You can use this recipe as a kind of template, swapping ingredients as you wish or adding chunks of avocado, cooked chicken or crumbled feta cheese. However, the salad is delicious in its basic form: the toasted sunflower seeds add a lovely flavour and crunch, while the capers, sumac and sorrel bring tartness (add lemon juice to taste if you don’t have any sorrel). Use any wild herbs you can get your hands on, but be sure to include some wild garlic. Cultivated flat-leaf parsley and fresh mint balance the bolder, more peppery flavours of the wild herbs.
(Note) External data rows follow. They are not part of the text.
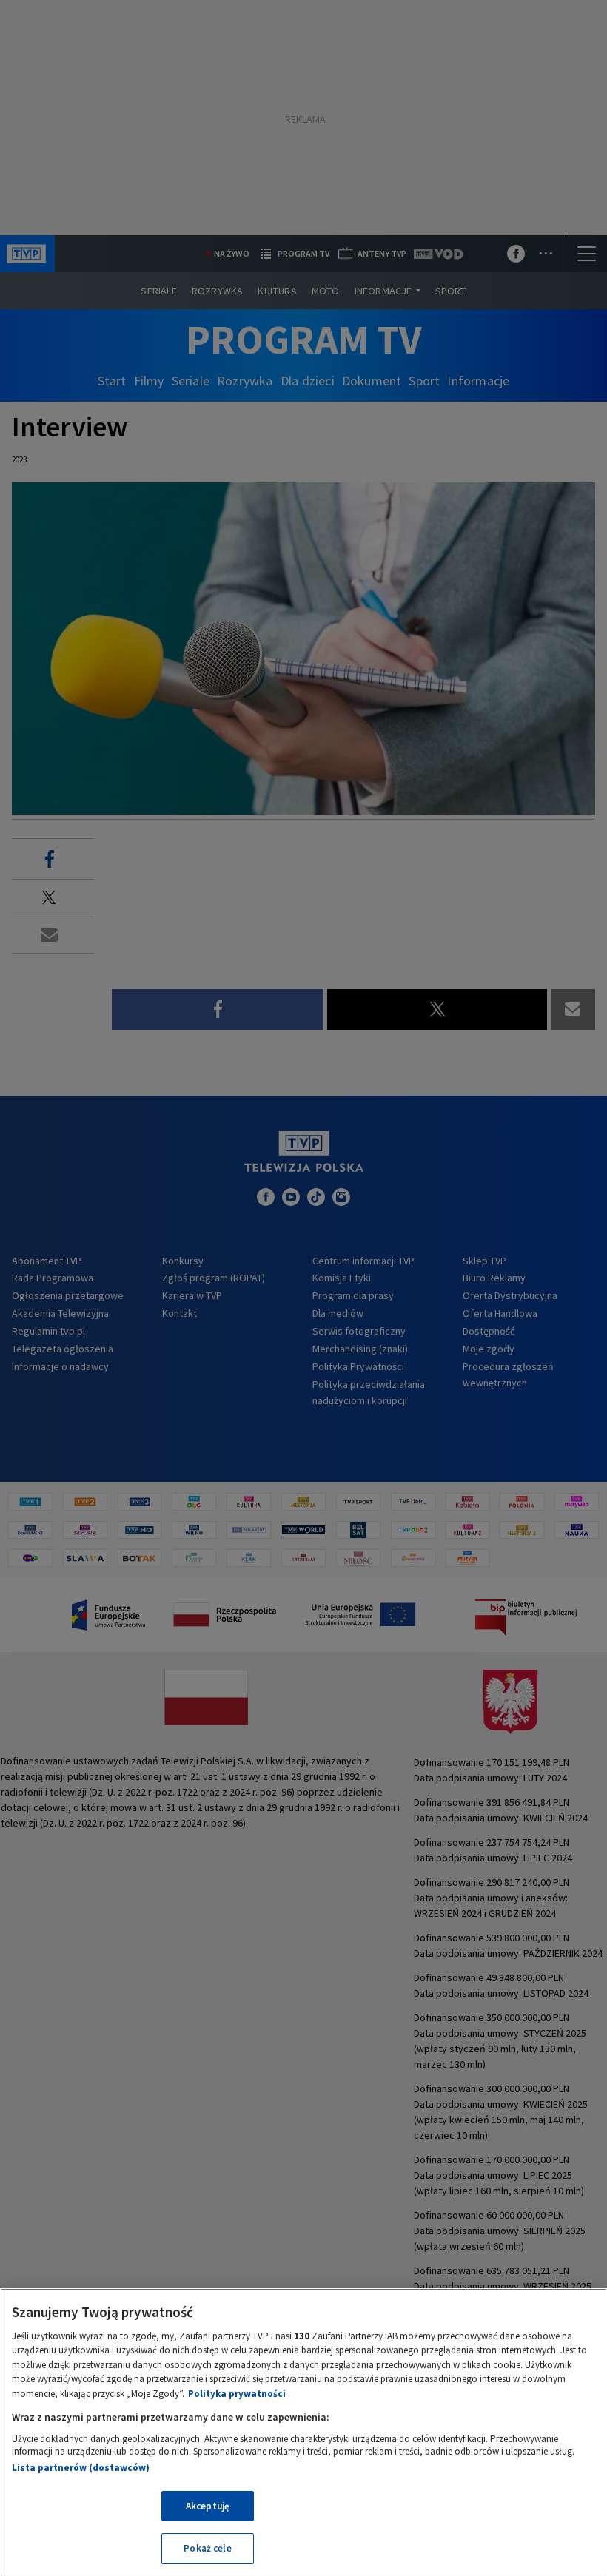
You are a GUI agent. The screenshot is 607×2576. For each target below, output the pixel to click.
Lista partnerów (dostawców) (81, 2467)
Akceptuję (207, 2506)
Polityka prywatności (237, 2393)
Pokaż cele (207, 2548)
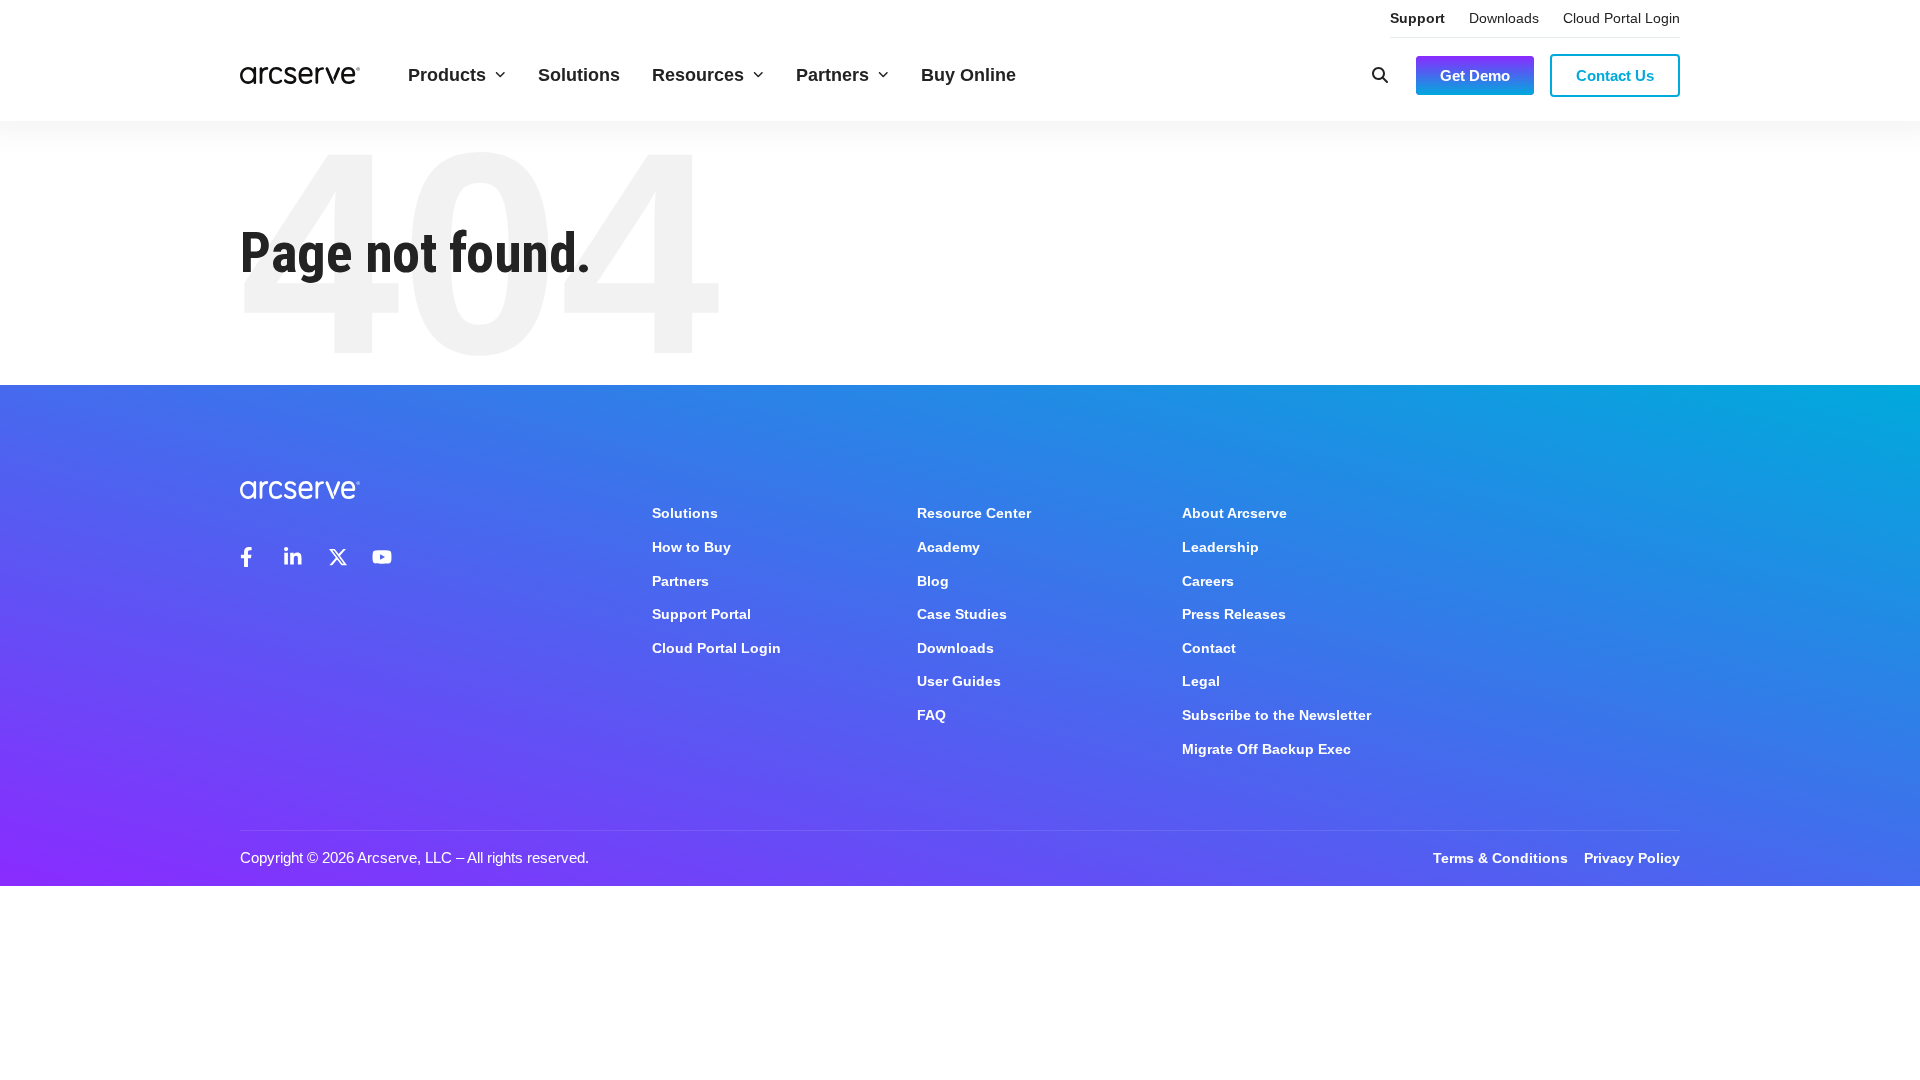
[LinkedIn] (294, 557)
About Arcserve (1234, 513)
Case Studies (962, 614)
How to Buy (691, 547)
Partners (832, 75)
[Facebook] (250, 557)
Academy (948, 547)
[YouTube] (382, 557)
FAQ (931, 715)
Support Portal (701, 614)
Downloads (1504, 18)
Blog (933, 581)
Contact (1209, 648)
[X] (338, 557)
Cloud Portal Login (1621, 18)
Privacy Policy (1632, 858)
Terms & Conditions (1500, 858)
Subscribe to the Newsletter (1276, 715)
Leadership (1220, 547)
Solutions (579, 75)
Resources (698, 75)
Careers (1208, 581)
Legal (1201, 681)
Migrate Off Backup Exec (1266, 749)
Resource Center (974, 513)
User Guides (959, 681)
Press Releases (1234, 614)
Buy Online (968, 75)
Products (447, 75)
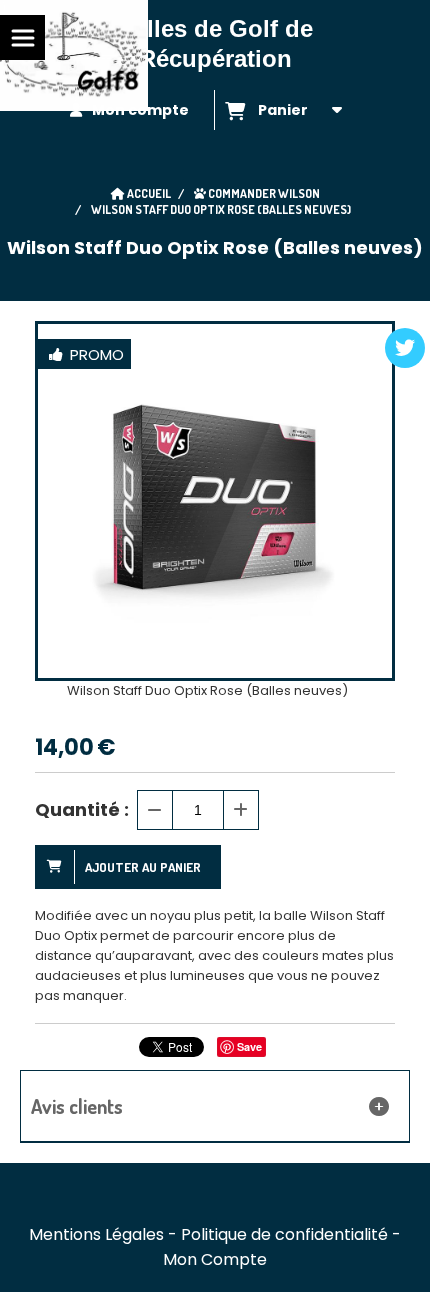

Be generous – the ratio of greenery should be almost equal to the lentils.
- 225g puy lentils
- 2 tablespoons sunflower seeds
- 2 tablespoons extra-virgin olive oil
- 1 heaped tablespoon elderberry capers or regular capers, drained and rinsed
- Salt and freshly ground black pepper
- 1 teaspoon ground sumac
- 1 large handful wild garlic leaves (approx 100g), chopped
- 1 handful flat-leaf parsley (about 100g), chopped
- A palmful of fresh mint leaves (about 50g), larger leaves chopped,
- 5–6 leaves of common sorrel (depending on their size and your taste), finely chopped
- A little lemon juice (optional)
- About 4 wild garlic flowers, to decorate (optional)
Method
- Simmer the lentils in boiling water (don’t add salt) for around 35 minutes until tender but still holding their shape. While they cook, toast the sunflower seeds in a dry frying pan until lightly golden. Tip the seeds onto a small plate to cool.
- When the lentils are cooked, drain them well and put in a wide mixing bowl. Add the olive oil, capers, sumac and season generously with salt and pepper. Toss and leave to cool.
- When the lentils are cold, add the chopped herbs and mix thoroughly. Taste for seasoning and adjust – you may want more sumac, seasoning, or some lemon juice.
- Tip out the salad onto a wide serving plate and scatter with the toasted sunflower seeds. Pick the individual flowers from the wild garlic flower heads and strew them over the salad, and serve.